Celestial Entrance itself is an enthralling mixture of the best qualities of both progressive metal ala Pain of Salvation and power metal such as Stratovarius or Gamma Ray. It's all got a spacey, futuristic sheen to it, aided by the song titles, lyrics, and cover of the whole package. There's also a noticable jazz influence in the rhythm guitar and drumming when the music slows down (there always has been with this band), which I've always liked, somehow helped with the spacey atmosphere most of these songs have. A very light, mellow, jazzy ambience often creeps it's way into the faster parts of the longer songs, and it's a nice change, very easy to listen to. In contrast, there are also some harsh black metal screeches in some of the tracks here, perhaps adding the feeling that something sinister lurks in the far corners of the galaxy. And this is a prog album, so every note is tailored to perfection, no mistakes here at all. The sound is as clear as a cloudless sky, absolutely flawless. Not too heavy and not too light either, nor is it muddy or dirgey in the least. There's a noticable self confidence about this album---there always seems to be with prog---but Pagan's Mind as a band have never struck me as the type of band to become self-indulgent or snide. This isn't really arrogance, just an unmistakable, fiery self confidence that they'll rise to the top.

Nils K. Rue's vocals may be a sticking point for some. He sounds a bit like a rougher James LaBrie, but he has a very prominent lilt of sorts in his voice, perhaps just his Norweigan heritage, and he tends to get rather nasal at times. But I don't mind his voice in the least, even with the layers of distortion they seem to pile on him like bricks. Every vocal line here is flowing with passion, energy, and sometimes even aggression. The choruses can be extremely catchy, as I mentioned above, and this is partially due to the fact that Nils has a catchy voice, one that you remember after the first time you hear him sing. By his side is one of the best guitarists I've ever had the pleasure of hearing, Jorn Viggo Lofstead. His riffs are heavy metal oriented, with a rather cold, mechanical feel applied to them, while his solos are winding, twisting neoclassical beauty. I don't know why he doesn't get more recognition as it is; he's one of the most criminally underrated guitarists in the metal world right now. The keyboards here are definetly worth noting. One would expect the keyboards by Ronny Tegner to take on a more neoclassical role, or perhaps just a backing ambience, but here they're put into full force with a rich, electronic sort of sound that overlays the guitars and adds to the 'space' theme. Listen to Mr. Tegner's work here and be transported to the furthest reaches of the galaxy, drifting with the stars and watching the planets go by. Stian Lindaas Kristoffersen's drumming is powerful enough to shatter stars, and Steinar Krokmo's basslines are snappy and spot-on, accurate enough to dance on Saturn's rings, providing the needed backbone, and the last piece of this perfect puzzle.

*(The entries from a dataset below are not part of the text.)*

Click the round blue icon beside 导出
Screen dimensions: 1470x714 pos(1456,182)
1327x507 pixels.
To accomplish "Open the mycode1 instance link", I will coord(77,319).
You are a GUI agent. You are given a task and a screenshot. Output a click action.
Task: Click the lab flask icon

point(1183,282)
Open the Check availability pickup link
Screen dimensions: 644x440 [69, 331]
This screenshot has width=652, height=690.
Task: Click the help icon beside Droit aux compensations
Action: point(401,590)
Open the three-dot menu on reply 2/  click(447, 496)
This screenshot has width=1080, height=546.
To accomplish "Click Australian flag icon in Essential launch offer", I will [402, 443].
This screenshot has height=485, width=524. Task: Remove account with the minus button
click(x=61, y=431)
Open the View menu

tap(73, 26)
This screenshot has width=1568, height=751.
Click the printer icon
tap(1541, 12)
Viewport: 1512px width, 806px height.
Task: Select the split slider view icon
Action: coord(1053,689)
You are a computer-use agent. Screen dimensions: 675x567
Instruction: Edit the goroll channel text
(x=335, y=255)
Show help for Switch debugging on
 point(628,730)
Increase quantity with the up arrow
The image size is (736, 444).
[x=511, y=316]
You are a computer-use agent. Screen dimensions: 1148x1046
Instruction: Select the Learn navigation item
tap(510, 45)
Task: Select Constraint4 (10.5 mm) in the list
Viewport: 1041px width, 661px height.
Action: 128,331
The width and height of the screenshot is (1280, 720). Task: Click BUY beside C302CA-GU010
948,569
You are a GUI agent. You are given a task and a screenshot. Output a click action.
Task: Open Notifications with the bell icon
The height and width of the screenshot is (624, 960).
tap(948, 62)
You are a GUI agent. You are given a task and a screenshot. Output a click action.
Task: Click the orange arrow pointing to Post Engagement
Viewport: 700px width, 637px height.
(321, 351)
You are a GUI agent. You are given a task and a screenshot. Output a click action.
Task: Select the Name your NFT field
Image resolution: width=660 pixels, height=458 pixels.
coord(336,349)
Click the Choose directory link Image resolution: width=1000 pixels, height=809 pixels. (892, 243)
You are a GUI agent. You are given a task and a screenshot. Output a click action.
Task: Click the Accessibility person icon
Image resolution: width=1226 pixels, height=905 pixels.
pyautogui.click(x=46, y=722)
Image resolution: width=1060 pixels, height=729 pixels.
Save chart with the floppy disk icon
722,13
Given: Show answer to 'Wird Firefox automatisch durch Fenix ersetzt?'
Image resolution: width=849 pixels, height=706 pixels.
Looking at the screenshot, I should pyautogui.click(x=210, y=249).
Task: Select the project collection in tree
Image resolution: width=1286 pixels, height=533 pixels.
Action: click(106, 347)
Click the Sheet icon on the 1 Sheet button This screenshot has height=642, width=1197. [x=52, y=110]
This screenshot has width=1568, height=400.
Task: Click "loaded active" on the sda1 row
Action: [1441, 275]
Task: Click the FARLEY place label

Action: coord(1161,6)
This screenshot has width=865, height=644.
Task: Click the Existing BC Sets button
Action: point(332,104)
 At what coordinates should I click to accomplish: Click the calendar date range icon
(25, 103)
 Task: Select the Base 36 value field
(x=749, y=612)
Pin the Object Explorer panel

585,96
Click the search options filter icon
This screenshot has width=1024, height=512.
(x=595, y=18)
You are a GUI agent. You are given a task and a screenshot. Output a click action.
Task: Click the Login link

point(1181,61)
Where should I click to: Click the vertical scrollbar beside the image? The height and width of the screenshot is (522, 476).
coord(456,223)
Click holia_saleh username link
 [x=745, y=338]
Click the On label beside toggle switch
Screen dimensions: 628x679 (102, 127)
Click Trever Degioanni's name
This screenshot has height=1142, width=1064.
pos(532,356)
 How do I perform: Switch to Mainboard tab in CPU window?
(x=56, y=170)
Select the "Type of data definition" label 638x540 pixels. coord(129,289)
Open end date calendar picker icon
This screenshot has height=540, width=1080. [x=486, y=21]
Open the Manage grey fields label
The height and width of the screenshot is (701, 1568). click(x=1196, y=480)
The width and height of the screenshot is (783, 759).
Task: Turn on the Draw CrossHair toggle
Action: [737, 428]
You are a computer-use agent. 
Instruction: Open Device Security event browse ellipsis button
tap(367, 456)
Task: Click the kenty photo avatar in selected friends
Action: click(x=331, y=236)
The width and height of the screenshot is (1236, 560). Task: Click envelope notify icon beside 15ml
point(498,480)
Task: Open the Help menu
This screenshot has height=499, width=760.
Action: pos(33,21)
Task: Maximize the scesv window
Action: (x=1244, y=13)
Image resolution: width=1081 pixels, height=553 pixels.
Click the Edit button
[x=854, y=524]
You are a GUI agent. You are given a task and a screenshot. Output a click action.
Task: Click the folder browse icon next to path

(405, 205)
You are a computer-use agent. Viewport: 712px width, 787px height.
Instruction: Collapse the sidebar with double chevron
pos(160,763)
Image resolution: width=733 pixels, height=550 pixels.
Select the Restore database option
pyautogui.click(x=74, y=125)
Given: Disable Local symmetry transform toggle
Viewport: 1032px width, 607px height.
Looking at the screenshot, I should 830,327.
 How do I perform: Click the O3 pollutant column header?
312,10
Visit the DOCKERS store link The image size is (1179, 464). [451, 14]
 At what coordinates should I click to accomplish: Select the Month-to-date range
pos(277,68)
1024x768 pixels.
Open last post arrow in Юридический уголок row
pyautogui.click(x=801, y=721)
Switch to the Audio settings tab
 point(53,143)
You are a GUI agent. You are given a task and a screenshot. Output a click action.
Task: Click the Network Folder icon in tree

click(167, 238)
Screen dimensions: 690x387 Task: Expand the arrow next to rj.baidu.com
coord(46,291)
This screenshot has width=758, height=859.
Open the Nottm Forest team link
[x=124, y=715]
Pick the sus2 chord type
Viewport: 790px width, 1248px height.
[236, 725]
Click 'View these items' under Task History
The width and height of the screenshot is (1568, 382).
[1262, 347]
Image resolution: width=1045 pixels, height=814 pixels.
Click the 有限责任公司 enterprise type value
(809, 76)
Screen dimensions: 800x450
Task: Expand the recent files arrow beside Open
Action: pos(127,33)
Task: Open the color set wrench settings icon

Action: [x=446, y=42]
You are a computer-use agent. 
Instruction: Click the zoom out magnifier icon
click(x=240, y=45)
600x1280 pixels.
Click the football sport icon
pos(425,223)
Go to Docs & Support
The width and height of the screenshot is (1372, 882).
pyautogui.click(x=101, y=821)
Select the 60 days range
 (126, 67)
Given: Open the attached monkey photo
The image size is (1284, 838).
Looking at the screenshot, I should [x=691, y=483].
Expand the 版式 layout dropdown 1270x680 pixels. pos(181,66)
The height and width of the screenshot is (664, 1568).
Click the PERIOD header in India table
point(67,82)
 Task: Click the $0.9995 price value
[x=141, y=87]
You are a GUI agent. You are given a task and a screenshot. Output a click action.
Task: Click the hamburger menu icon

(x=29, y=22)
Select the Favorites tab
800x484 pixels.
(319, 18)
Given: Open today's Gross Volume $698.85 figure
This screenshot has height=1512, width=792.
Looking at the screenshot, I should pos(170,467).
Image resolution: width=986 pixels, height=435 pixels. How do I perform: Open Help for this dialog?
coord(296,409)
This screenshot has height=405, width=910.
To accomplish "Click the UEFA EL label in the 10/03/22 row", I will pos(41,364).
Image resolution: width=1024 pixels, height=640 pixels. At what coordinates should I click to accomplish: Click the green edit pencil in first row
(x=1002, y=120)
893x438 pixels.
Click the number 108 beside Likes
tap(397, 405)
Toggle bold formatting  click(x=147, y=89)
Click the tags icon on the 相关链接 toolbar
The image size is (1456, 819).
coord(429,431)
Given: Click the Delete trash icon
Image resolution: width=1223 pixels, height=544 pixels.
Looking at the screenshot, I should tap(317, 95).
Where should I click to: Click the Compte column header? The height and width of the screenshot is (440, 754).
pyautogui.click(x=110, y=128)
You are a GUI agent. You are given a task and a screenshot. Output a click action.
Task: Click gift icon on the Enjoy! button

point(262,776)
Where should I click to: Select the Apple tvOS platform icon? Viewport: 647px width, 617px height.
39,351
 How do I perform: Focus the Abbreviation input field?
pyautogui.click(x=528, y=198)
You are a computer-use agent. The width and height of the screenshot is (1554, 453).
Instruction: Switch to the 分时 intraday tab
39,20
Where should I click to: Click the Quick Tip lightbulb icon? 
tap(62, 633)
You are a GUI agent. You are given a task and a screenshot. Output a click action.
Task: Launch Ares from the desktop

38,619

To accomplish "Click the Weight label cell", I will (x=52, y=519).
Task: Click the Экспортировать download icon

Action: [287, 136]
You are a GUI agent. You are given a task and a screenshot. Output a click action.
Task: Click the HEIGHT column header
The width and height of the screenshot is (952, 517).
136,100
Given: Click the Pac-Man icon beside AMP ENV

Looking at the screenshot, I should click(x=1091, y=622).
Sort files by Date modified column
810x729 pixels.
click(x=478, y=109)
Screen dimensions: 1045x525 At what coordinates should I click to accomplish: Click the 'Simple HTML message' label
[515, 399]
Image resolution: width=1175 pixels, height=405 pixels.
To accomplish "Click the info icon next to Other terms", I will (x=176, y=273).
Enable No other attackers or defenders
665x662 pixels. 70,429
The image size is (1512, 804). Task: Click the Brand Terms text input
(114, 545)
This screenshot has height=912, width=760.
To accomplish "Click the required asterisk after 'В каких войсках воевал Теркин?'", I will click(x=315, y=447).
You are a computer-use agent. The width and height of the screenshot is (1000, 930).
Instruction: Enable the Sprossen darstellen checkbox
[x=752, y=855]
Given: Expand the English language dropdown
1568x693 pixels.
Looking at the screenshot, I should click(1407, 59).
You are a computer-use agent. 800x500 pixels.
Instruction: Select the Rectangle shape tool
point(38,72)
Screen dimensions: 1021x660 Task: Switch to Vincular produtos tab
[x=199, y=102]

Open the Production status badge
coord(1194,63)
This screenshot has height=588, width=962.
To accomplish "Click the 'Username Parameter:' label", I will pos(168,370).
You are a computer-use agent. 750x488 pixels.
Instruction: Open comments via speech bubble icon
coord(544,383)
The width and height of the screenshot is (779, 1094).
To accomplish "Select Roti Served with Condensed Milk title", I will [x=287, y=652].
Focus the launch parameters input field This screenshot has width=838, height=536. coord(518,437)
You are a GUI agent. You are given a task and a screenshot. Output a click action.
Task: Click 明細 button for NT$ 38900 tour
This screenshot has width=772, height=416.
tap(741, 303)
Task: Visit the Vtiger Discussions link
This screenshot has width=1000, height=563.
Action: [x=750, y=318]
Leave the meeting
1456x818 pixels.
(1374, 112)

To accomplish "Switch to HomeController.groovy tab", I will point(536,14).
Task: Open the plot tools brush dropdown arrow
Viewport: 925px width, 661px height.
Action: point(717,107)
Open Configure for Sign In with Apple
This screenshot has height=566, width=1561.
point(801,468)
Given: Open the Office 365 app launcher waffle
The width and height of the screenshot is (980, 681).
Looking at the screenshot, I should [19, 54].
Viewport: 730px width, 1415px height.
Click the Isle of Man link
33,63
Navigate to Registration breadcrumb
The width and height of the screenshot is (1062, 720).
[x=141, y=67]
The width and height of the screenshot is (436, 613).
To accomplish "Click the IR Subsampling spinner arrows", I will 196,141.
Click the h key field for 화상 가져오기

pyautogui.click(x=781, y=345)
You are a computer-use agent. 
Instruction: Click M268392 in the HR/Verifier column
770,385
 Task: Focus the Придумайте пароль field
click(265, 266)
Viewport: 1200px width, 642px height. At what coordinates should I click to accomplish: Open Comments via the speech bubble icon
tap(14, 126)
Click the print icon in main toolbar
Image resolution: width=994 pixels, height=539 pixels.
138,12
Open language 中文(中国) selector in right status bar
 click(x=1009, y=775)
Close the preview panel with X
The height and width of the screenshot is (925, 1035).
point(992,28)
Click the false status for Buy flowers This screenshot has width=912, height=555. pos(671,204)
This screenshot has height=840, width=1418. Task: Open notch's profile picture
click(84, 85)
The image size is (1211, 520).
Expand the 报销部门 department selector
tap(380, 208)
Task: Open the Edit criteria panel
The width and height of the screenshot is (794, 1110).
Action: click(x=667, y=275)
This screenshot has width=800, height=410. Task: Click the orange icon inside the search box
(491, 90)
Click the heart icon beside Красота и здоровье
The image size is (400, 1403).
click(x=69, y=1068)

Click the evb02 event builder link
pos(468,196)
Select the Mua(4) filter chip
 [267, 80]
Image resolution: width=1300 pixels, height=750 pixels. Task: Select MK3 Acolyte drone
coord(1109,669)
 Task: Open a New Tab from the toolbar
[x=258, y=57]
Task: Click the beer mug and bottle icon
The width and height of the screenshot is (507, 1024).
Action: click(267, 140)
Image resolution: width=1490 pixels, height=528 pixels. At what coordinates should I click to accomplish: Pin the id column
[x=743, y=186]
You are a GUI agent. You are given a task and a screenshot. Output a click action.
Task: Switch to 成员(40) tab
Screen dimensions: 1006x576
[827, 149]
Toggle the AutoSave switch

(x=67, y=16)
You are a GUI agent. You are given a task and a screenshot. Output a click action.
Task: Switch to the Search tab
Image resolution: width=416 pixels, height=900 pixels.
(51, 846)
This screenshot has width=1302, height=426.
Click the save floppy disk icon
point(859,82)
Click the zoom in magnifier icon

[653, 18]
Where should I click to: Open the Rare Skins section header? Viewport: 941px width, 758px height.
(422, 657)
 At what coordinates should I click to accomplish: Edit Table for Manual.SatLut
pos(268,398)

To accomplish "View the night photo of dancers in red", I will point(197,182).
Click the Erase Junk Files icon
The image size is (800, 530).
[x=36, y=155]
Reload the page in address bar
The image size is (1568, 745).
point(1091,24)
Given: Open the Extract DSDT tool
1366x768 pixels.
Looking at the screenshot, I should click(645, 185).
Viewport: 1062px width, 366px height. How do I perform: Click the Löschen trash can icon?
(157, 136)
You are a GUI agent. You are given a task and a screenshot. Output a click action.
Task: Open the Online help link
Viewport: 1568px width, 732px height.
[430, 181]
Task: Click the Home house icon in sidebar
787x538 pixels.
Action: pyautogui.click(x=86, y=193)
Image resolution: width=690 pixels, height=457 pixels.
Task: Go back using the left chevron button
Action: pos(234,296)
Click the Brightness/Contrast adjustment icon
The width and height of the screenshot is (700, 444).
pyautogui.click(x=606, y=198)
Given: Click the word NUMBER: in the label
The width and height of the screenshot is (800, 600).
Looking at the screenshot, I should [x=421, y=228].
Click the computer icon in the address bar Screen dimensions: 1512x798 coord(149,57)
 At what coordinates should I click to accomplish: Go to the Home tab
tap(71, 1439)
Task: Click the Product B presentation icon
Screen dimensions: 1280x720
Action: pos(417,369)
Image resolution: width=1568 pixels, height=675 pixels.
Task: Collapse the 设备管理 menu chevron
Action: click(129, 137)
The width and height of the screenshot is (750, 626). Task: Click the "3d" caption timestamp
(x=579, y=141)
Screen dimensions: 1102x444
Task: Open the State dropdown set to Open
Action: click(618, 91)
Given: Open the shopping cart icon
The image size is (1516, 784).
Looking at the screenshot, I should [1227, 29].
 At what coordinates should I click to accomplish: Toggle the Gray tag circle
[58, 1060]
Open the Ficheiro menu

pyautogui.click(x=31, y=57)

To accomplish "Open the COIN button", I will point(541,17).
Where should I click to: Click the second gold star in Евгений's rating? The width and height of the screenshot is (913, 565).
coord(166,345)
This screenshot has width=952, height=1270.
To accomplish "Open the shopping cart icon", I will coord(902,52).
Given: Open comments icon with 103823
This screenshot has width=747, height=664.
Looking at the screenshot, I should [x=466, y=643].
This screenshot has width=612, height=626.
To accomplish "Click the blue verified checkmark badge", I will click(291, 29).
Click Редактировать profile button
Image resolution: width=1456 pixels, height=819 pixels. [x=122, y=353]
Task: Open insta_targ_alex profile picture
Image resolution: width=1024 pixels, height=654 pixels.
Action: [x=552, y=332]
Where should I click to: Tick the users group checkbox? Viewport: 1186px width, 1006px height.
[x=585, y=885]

This is an incredibly solid album, and the only Pagan's Mind album where I remember every track and enjoy every single one. From the short introduction song, we're lead into a cornucopia of progressive metal perfection that never lets up on speed, heaviness, or power. Every single song is of stellar quality, even the rather obvious Dream Theater worship of the last track (which is still my least favorite on the disc). They're all very memorable for prog, too, as usually I don't find myself remembering any prog tunes that easily. But with this band, it's hooks galore, reeling you in like the biggest fish in the sea. And there is no shortage of diversity, either, as none of the songs sound alike. Even on first listen, one would be able to tell all of these songs apart. We have midpaced stompers, a few faster songs, one ballad, and three instrumentals, and not one second of the 70 minutes on this disc is boring.

For prog fans, this is mandatory, and you'll love it. And then, even fans of modern power metal will find something worthy of note here, and maybe even the traditional heavy metal fans. This is not inaccessible music in the least. I believe I've outlined every aspect of why this is a perfect metal disc, and thus I encourage you to go pick this up however fast you can. My highest recommendation.